··· GIVEN RECORDS ···

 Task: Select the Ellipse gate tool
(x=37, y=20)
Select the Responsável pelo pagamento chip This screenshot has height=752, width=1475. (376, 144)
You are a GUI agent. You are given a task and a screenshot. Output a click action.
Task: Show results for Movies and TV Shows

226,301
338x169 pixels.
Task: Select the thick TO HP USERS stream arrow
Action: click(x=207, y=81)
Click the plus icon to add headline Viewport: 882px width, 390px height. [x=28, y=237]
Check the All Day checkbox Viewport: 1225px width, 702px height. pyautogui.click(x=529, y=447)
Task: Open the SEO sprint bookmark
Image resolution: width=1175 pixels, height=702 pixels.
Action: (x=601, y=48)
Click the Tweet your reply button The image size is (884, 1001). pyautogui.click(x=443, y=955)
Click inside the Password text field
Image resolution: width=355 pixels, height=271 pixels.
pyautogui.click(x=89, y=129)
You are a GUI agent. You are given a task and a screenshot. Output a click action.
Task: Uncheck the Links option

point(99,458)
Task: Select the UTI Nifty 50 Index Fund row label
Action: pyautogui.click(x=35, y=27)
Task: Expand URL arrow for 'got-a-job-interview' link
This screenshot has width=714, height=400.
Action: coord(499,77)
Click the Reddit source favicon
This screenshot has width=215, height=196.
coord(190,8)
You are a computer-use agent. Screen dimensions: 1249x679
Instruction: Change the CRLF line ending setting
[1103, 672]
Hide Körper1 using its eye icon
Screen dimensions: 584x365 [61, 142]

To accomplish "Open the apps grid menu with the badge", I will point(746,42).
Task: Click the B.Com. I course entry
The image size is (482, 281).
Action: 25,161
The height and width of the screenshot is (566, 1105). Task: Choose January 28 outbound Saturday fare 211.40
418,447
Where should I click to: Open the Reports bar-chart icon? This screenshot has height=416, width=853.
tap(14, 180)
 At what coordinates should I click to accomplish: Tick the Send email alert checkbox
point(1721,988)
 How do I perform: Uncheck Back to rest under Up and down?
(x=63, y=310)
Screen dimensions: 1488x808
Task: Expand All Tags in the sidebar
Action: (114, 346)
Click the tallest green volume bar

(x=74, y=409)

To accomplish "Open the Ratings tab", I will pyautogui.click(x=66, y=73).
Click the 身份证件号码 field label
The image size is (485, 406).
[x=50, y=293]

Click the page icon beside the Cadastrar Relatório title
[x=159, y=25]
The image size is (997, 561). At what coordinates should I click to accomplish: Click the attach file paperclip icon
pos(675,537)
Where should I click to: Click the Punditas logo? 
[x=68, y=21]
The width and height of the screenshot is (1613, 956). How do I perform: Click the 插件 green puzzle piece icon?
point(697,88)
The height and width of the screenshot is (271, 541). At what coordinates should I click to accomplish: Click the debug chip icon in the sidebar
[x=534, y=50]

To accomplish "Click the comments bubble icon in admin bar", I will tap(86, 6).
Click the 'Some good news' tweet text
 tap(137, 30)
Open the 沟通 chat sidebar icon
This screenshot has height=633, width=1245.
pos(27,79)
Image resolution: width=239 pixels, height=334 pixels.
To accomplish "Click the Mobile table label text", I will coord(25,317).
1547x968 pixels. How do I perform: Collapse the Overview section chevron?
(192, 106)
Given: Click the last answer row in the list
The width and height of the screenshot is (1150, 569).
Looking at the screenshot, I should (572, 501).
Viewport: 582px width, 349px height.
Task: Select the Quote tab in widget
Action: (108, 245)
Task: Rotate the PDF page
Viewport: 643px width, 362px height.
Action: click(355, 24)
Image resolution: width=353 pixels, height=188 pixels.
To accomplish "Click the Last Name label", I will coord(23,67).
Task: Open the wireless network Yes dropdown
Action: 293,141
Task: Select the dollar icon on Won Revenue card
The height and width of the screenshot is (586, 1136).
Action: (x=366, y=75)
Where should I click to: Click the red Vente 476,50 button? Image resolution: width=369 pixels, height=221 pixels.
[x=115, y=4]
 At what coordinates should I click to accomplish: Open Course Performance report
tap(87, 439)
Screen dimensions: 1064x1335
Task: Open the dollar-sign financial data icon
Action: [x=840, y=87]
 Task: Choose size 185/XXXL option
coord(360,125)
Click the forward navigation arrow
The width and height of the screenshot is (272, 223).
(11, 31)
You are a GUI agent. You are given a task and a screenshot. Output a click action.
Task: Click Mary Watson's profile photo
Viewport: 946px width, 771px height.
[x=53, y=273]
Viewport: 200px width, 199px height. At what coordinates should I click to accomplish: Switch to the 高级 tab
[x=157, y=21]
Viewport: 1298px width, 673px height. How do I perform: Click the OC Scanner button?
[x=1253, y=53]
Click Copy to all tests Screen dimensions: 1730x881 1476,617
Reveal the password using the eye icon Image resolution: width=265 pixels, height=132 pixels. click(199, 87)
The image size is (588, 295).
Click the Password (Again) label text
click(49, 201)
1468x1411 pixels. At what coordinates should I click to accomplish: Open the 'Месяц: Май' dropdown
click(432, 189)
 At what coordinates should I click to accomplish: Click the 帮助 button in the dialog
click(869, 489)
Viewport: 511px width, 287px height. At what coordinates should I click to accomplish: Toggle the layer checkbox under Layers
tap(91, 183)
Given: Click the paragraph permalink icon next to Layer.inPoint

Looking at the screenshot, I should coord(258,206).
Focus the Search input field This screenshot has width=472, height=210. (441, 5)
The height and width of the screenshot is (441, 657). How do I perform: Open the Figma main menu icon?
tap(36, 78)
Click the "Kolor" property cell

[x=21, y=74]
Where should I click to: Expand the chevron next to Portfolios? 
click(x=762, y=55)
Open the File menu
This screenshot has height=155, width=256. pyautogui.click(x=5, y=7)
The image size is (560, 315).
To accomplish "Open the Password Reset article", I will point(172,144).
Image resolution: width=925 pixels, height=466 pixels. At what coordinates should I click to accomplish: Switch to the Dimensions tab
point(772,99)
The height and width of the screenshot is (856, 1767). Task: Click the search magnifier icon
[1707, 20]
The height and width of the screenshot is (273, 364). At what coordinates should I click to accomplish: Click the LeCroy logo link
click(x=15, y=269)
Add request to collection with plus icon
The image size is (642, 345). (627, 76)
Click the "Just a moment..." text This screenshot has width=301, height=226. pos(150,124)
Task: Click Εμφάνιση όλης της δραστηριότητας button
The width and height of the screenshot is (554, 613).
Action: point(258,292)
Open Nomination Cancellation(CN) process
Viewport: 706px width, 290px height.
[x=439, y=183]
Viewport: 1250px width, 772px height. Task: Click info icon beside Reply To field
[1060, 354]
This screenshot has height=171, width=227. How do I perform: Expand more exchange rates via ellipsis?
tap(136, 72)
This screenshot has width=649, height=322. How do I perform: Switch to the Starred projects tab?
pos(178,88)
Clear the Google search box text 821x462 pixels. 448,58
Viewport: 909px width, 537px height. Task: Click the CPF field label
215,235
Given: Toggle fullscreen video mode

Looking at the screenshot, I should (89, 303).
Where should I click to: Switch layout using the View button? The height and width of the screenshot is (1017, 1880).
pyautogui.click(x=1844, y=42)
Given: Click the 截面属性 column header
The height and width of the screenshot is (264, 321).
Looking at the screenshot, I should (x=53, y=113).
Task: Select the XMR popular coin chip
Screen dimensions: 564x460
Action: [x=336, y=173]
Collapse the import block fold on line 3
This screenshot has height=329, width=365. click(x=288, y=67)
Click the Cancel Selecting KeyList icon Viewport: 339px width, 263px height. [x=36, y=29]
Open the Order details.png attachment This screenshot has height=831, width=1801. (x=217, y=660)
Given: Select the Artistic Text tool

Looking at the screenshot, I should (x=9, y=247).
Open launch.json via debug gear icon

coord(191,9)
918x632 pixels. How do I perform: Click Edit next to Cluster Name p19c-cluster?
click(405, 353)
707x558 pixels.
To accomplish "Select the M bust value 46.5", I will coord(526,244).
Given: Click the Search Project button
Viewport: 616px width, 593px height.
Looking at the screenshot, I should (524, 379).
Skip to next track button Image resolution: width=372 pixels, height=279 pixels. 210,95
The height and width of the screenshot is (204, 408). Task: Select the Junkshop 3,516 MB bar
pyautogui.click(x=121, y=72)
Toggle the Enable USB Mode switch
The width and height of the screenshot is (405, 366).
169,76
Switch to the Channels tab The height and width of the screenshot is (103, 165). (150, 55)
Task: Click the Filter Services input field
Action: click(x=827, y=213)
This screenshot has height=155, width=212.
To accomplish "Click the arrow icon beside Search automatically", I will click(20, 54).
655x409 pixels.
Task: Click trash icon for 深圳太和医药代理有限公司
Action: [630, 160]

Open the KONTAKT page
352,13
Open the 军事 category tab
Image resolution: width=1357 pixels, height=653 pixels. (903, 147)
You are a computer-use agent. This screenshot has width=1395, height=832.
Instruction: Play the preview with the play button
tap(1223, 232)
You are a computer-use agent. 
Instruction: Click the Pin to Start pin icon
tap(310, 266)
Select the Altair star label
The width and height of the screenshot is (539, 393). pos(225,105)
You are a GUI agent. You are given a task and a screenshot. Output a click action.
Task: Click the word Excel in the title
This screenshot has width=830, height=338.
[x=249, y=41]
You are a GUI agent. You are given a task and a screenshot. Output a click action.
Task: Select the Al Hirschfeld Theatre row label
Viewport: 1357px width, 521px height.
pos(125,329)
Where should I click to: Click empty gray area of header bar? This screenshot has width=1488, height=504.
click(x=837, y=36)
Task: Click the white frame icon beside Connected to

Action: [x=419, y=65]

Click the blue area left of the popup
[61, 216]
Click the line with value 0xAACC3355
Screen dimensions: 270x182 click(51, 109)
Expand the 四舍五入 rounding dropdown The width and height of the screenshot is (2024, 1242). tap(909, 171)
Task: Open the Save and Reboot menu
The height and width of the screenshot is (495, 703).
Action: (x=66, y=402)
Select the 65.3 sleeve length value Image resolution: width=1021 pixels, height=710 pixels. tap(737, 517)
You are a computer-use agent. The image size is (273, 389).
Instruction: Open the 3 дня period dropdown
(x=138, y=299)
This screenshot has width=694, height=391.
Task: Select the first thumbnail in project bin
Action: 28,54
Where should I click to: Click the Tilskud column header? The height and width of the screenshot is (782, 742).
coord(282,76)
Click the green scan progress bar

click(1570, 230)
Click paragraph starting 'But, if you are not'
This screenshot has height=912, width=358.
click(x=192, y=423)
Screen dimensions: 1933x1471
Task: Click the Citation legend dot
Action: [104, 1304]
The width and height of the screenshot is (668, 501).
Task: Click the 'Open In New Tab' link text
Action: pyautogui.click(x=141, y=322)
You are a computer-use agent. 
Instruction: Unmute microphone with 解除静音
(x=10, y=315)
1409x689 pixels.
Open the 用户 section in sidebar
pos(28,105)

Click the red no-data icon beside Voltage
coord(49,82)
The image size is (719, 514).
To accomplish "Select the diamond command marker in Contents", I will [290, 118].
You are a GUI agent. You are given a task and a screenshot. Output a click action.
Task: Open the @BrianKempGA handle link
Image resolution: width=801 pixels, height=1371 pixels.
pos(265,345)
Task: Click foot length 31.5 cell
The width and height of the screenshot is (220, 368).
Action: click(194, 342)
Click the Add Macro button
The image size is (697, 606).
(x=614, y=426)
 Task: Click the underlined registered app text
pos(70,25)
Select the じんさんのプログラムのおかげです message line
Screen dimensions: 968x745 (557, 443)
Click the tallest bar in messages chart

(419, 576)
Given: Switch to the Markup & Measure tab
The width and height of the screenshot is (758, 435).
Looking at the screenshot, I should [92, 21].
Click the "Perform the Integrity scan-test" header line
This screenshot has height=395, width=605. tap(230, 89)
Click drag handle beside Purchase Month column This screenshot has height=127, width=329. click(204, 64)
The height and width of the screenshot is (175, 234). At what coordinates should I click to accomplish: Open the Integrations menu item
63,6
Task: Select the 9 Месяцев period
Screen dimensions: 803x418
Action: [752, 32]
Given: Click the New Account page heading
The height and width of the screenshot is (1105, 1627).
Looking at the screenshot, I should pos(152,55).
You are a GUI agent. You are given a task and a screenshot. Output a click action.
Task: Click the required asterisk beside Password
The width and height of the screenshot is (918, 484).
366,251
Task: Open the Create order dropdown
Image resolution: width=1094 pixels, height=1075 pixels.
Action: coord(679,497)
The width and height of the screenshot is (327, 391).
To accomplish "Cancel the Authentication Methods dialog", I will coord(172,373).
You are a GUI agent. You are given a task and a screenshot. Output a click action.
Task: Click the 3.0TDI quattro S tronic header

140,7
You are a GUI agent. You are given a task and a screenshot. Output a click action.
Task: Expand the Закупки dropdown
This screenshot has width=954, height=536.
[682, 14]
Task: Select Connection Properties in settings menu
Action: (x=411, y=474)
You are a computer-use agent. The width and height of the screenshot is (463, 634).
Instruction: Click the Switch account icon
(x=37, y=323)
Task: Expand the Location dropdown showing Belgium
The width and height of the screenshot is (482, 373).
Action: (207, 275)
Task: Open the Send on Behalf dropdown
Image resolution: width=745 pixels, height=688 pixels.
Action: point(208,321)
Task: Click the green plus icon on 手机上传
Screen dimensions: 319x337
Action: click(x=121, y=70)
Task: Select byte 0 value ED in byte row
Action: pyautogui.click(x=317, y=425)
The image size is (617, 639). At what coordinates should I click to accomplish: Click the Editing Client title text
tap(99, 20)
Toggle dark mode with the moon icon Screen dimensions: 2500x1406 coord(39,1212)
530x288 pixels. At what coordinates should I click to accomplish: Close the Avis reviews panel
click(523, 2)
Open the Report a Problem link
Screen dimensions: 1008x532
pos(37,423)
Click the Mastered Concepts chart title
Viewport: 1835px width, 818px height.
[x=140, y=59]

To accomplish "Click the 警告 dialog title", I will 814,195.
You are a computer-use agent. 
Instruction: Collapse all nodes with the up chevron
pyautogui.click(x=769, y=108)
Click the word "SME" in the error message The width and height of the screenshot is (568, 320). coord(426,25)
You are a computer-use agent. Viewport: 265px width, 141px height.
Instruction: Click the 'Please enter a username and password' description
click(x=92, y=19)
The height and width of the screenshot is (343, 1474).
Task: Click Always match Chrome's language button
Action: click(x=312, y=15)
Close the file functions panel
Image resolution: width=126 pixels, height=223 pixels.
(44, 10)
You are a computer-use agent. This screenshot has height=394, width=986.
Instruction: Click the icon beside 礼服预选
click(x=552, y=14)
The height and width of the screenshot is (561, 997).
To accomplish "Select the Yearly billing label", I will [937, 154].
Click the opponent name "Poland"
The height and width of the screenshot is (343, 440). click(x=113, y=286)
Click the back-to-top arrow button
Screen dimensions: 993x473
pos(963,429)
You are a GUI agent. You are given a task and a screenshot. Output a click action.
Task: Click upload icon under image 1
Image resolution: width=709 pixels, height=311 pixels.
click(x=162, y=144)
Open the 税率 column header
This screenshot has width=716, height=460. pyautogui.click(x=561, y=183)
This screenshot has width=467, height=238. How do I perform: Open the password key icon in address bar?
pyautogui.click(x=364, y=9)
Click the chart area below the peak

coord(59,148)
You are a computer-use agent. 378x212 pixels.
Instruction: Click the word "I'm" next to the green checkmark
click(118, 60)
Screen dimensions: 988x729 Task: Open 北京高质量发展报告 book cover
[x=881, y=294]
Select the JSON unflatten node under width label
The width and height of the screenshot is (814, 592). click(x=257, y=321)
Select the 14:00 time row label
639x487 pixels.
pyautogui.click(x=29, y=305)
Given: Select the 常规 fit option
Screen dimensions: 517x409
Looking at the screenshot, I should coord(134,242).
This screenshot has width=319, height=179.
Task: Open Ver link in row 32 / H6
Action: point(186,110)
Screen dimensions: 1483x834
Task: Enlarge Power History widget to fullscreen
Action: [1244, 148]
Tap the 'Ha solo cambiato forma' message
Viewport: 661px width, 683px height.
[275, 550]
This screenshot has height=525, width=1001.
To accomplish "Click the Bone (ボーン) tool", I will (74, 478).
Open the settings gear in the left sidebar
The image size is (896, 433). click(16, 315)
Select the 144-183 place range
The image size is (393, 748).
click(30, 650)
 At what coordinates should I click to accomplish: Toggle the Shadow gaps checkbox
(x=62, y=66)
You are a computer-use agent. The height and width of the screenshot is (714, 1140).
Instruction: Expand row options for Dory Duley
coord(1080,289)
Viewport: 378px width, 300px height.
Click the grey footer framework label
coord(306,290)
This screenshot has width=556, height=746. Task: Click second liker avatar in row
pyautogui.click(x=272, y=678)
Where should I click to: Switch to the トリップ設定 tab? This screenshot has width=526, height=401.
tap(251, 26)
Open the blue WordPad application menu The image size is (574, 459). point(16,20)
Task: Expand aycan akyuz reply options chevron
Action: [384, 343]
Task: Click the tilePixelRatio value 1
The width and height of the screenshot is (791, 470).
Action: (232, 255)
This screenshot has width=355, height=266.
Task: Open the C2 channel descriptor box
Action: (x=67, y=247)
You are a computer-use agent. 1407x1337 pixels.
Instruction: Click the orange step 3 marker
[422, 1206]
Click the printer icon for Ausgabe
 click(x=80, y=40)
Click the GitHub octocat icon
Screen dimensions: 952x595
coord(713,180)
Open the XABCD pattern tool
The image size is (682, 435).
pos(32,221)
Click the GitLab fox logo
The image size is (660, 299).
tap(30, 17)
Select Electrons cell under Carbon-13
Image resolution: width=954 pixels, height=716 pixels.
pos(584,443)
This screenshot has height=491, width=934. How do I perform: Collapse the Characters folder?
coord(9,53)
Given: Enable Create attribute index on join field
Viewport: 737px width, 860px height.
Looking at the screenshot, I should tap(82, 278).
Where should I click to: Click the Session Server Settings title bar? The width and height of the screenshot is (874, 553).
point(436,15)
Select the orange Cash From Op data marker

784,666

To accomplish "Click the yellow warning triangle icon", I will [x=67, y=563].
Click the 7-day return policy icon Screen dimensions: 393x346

···

● **WORK REQUIRED**
Please copy the lines of the records exactly, beginning at the line that contains "The height and width of the screenshot is (273, 364)." and stopping after the line that contains "width=301, height=226. pos(150,124)".

● **EXERCISE SOLUTION**
The height and width of the screenshot is (273, 364). At what coordinates should I click to accomplish: Click the LeCroy logo link
click(x=15, y=269)
Add request to collection with plus icon
The image size is (642, 345). (627, 76)
Click the "Just a moment..." text This screenshot has width=301, height=226. pos(150,124)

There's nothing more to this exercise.